Top of Text passage

This is the fourth module of several (11, 12, 13, 14, 15 and 16), which refocuses the course material in the [prior 10  modules](https://github.com/kgdunn/python-basic-notebooks) in a slightly different way. It places more emphasis on

* dealing with data: importing, merging, filtering;
* calculations from the data;
* visualization of it.

In short: ***how to extract value from your data***.


# Module 14 Overview

In this module we will cover

* Setting date and time stamps
* More plots with Pandas
* Filtering and grouping data

**Requirements before starting**

* Have your Python installation working as you had for modules 11, 12 and 13, including the Pandas library installed.

In [1]:
# General import. To ensure that Plotly, and not matplotlib, is the default plotting engine
import pandas as pd
import plotly.graph_objects as go
import plotly.io as pio
pio.renderers.default = "iframe" # "notebook" # jupyterlab
pd.options.plotting.backend = "plotly"

Bottom of Text passage
Top of Data excerpts

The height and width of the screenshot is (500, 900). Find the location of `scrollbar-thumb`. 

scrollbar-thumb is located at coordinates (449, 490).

Bottom of Data excerpts
Top of Data excerpts

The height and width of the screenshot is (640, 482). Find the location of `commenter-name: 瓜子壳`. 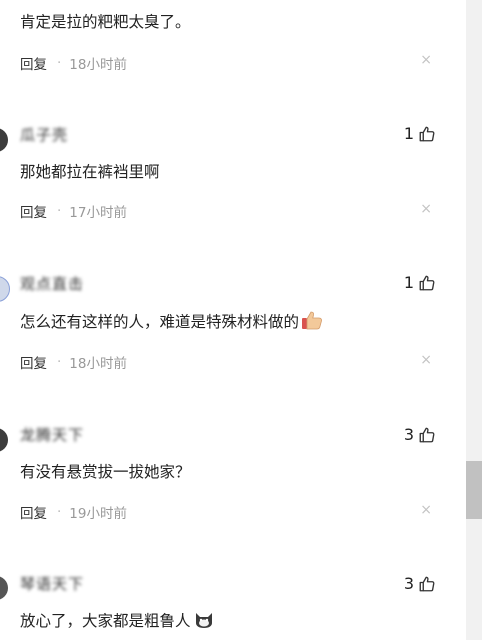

Bottom of Data excerpts

§ What you are asked to do
From the module overview passage above, write out the section between "This is the" and "from your data***.", inclusive.

§ Answer space
This is the fourth module of several (11, 12, 13, 14, 15 and 16), which refocuses the course material in the [prior 10  modules](https://github.com/kgdunn/python-basic-notebooks) in a slightly different way. It places more emphasis on

* dealing with data: importing, merging, filtering;
* calculations from the data;
* visualization of it.

In short: ***how to extract value from your data***.